Figure 2 shows the main idea is that when the Virtual Organization Frontend senses the demand for more resources, Condor job execution daemons (aka glidein pilots or pilots) are submitted to the grid by the Glidein Factory (GF) [5,6]. Figure 3 shows a simplified pilot’s lifetime and when each type of measure could or happens.
OSG Usage Classification
We postulated that the time of resources available to OSG could be partitioned among the following eight categories, with the first six belonging to the pilot infrastructure:
- Validation fails: Any time spent by a pilot failed the initial validation (so the collector was never aware of it).
- Decision problem: Any time spent by a pilot that starts and registers with the collector but does not get any match before the pilot’s end of life (EOF).
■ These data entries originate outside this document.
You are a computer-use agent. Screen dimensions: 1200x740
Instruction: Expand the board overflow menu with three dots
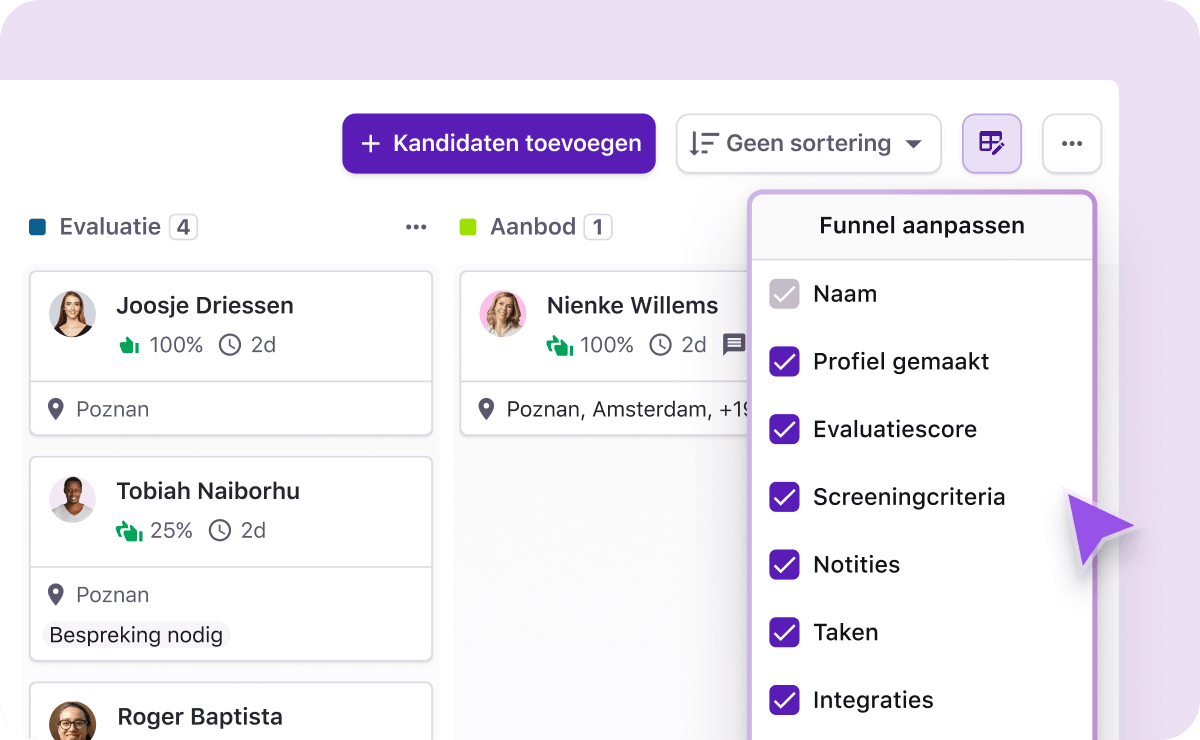point(1072,143)
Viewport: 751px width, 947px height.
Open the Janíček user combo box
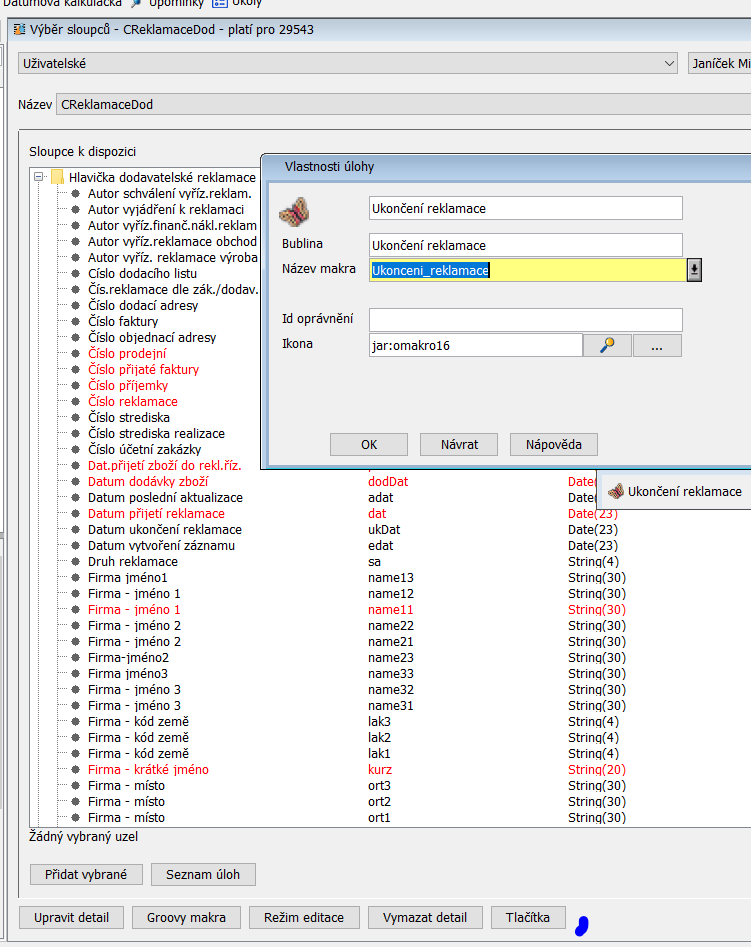pyautogui.click(x=719, y=63)
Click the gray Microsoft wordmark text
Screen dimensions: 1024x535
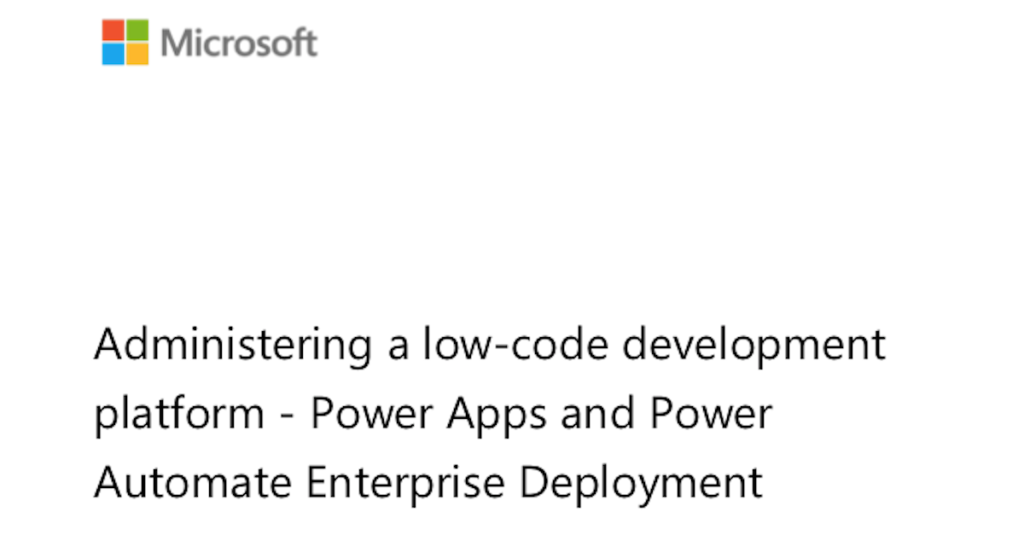239,43
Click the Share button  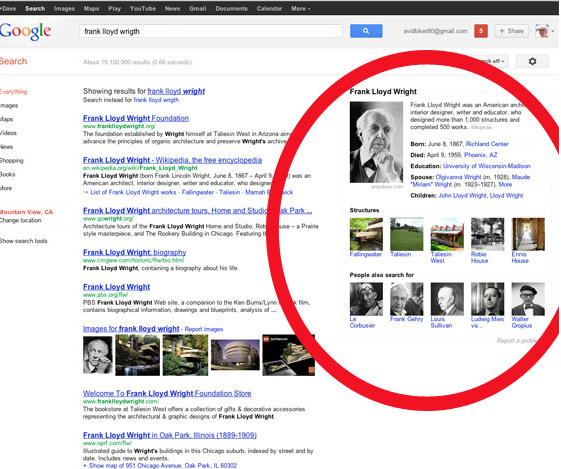[511, 31]
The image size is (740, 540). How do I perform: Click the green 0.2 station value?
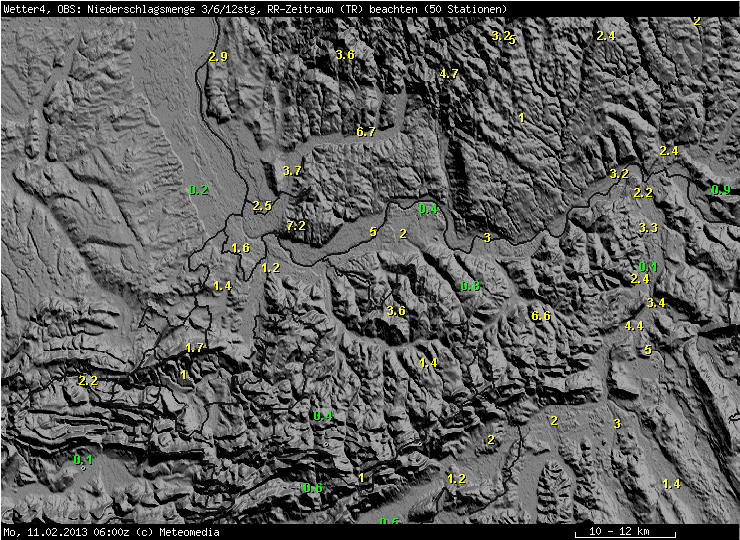pos(199,190)
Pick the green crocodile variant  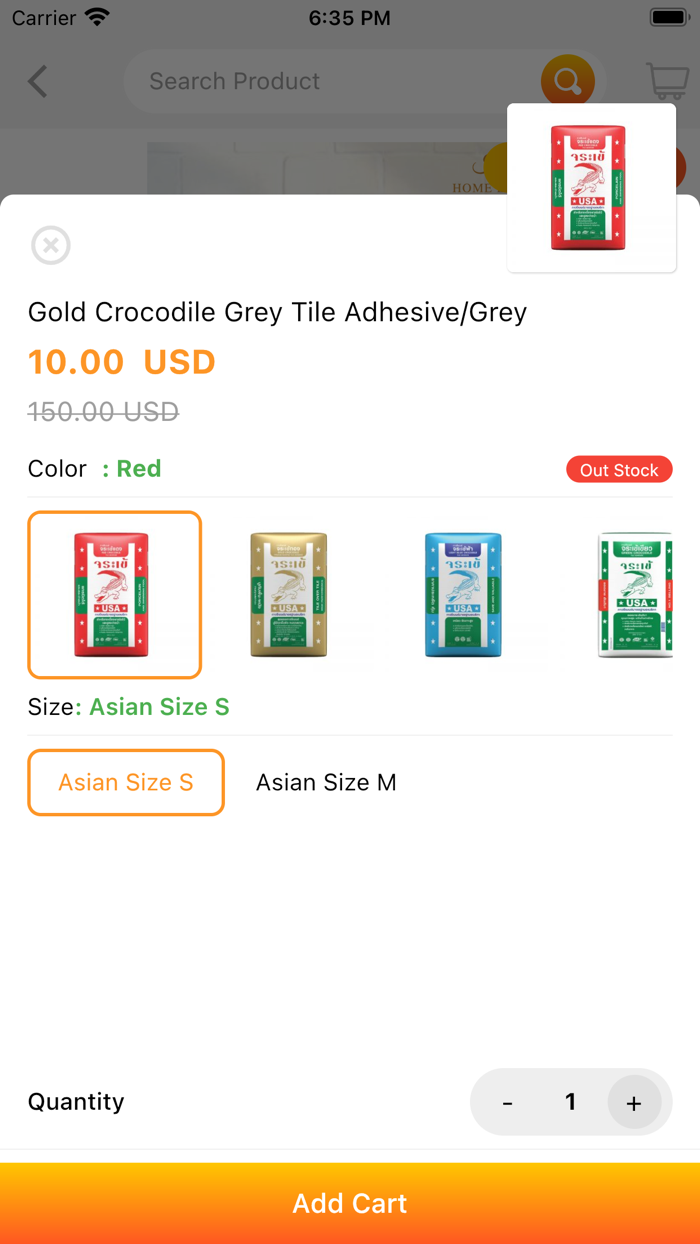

- Pilot misconfiguration badput: Any time spent by a pilot running jobs that fail in the beginning due to a runtime problem not imputable to user errors.
- Pilot goodput: Any time spent by a pilot running jobs that are completed.
- Pilot preemption badput: Any time spent by jobs that start running but do not finish because of the pilot termination (end of life).
- Pilot overhead: Any pilot that starts at least one job or any canonical time spent not running any jobs is counted as pilot overhead. Any difference between “total time” and “canonical time” will instead be proportionally accounted to any jobs running at that time, if any.
There are two additional classifications of time available to OSG and not directly related to pilot infrastructure:
- Provisioning bottleneck: any time a resource provider, aka site, is idle because we did not send enough pilots, even though we had user jobs waiting for resources.
- Insufficient demand: any time a resource provider, aka site, sits idle because we did not send enough pilots. After all, no jobs are waiting that can run on that resource.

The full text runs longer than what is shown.